WHAT TO DO: Output every line of the data from the line containing "Open the Middle East sub-section" down to the line containing "click(x=119, y=388)", both included, as a numbered list with blank lines omitted.

Data for locating displayed items:
_ _ _

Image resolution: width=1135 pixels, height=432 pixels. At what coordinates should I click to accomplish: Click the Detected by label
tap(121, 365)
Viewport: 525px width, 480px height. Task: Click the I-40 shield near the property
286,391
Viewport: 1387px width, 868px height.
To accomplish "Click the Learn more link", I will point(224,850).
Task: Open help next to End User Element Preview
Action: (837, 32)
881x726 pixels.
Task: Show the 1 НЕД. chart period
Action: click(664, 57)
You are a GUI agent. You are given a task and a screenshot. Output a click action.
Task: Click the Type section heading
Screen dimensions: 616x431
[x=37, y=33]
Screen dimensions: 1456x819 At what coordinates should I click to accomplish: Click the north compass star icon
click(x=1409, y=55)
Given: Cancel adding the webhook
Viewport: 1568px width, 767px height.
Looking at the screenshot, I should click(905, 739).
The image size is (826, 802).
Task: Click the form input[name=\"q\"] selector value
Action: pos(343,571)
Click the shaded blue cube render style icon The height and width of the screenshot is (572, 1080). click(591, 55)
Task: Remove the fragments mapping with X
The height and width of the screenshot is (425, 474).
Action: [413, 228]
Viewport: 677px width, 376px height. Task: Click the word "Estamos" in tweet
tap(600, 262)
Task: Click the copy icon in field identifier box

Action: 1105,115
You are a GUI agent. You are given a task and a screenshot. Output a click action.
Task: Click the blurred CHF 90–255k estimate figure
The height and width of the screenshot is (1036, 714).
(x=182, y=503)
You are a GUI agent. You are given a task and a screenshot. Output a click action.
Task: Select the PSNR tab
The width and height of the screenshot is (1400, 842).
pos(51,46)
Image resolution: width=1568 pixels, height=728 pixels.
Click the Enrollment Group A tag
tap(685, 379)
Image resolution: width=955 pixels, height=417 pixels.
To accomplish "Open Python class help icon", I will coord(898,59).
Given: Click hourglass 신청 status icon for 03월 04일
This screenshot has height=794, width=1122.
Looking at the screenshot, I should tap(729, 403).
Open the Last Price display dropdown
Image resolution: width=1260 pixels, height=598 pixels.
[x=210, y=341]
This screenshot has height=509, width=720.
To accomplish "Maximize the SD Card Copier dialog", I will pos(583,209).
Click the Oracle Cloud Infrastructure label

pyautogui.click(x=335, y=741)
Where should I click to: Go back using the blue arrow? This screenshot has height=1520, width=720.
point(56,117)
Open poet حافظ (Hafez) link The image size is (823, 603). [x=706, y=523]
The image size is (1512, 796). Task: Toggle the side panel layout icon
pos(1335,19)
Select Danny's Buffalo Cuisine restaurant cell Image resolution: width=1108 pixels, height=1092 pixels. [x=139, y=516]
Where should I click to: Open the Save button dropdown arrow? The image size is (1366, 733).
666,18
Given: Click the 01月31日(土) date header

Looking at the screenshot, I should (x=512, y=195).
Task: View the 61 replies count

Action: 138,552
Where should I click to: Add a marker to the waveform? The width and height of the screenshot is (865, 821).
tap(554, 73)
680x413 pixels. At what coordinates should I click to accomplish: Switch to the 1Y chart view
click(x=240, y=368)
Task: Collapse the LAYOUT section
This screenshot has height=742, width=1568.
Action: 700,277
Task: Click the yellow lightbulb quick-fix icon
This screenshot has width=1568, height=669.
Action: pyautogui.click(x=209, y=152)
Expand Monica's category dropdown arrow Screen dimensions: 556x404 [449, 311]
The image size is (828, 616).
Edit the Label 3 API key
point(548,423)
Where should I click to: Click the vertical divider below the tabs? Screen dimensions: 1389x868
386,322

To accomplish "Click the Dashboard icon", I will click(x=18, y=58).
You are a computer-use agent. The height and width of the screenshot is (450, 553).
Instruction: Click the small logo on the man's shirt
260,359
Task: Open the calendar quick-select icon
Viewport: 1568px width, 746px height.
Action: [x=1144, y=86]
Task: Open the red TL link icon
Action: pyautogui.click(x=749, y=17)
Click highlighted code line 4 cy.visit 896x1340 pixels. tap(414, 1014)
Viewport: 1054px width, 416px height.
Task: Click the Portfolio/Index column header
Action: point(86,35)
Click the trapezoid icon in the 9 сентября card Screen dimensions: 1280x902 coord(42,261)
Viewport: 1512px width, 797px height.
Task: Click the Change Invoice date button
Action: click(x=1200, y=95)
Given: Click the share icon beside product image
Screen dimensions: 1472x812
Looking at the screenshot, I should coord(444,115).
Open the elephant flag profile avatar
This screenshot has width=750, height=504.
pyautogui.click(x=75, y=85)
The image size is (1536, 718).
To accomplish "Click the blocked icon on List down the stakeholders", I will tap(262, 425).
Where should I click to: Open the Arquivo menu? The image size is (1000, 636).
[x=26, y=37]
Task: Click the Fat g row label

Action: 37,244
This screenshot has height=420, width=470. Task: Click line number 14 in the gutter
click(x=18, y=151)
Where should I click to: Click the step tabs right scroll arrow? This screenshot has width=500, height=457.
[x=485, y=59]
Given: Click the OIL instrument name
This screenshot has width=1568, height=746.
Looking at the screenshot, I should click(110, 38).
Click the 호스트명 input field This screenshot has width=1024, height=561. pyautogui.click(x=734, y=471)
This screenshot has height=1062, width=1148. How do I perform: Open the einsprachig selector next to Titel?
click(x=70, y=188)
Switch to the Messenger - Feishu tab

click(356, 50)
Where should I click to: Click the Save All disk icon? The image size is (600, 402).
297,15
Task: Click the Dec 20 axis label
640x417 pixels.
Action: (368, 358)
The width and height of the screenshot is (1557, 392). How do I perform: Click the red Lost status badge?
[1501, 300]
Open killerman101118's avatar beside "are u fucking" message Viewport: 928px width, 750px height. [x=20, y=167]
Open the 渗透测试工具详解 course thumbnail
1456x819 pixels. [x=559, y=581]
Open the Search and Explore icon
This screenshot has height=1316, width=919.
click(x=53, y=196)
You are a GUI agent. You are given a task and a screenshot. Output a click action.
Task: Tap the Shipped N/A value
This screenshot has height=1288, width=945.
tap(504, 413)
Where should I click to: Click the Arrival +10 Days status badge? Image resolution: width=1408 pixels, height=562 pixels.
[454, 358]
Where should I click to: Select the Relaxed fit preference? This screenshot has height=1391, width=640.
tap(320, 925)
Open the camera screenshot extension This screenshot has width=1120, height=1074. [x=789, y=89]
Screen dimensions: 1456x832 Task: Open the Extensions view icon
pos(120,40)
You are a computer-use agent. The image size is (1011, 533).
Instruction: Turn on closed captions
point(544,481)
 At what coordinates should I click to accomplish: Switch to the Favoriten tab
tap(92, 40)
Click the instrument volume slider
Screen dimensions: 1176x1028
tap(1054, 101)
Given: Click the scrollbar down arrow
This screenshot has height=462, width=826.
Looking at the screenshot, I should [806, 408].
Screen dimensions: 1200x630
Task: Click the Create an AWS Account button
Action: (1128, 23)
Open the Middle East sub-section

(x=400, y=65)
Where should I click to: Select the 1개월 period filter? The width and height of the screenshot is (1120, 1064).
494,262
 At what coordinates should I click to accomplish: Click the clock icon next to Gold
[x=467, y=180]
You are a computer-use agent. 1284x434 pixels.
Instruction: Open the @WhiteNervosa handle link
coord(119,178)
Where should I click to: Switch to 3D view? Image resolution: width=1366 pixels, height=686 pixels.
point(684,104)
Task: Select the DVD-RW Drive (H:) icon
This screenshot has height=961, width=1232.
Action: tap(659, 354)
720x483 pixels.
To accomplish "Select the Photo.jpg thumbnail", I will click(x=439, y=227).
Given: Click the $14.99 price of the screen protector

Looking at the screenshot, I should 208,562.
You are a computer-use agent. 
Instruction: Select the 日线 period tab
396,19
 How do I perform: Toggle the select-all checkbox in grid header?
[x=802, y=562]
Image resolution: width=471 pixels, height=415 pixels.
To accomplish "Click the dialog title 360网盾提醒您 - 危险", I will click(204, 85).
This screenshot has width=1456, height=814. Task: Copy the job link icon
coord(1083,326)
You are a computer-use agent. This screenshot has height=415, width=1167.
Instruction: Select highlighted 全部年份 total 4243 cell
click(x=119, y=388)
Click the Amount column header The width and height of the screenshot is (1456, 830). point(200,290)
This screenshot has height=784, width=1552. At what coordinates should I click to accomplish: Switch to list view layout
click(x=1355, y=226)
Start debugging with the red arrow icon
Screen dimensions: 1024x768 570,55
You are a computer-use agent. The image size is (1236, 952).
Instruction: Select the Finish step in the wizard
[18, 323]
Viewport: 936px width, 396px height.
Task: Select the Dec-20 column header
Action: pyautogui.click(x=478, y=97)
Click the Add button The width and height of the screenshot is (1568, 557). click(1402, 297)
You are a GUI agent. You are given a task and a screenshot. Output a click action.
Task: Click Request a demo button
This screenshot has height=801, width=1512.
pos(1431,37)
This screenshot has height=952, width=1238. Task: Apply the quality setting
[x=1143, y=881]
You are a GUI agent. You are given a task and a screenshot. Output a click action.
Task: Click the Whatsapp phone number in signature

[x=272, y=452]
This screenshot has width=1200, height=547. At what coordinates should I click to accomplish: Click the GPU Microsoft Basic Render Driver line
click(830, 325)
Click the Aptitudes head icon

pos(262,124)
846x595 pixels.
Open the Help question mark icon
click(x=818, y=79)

_ _ _

ANSWER FOR THE TASK:
1. Open the Middle East sub-section
2. (x=400, y=65)
3. Where should I click to: Select the 1개월 period filter? The width and height of the screenshot is (1120, 1064).
4. 494,262
5.  At what coordinates should I click to accomplish: Click the clock icon next to Gold
6. [x=467, y=180]
7. You are a computer-use agent. 1284x434 pixels.
8. Instruction: Open the @WhiteNervosa handle link
9. coord(119,178)
10. Where should I click to: Switch to 3D view? Image resolution: width=1366 pixels, height=686 pixels.
11. point(684,104)
12. Task: Select the DVD-RW Drive (H:) icon
13. This screenshot has height=961, width=1232.
14. Action: tap(659, 354)
15. 720x483 pixels.
16. To accomplish "Select the Photo.jpg thumbnail", I will click(x=439, y=227).
17. Given: Click the $14.99 price of the screen protector
18. Looking at the screenshot, I should 208,562.
19. You are a computer-use agent. 
20. Instruction: Select the 日线 period tab
21. 396,19
22.  How do I perform: Toggle the select-all checkbox in grid header?
23. [x=802, y=562]
24. Image resolution: width=471 pixels, height=415 pixels.
25. To accomplish "Click the dialog title 360网盾提醒您 - 危险", I will click(204, 85).
26. This screenshot has width=1456, height=814. Task: Copy the job link icon
27. coord(1083,326)
28. You are a computer-use agent. This screenshot has height=415, width=1167.
29. Instruction: Select highlighted 全部年份 total 4243 cell
30. click(x=119, y=388)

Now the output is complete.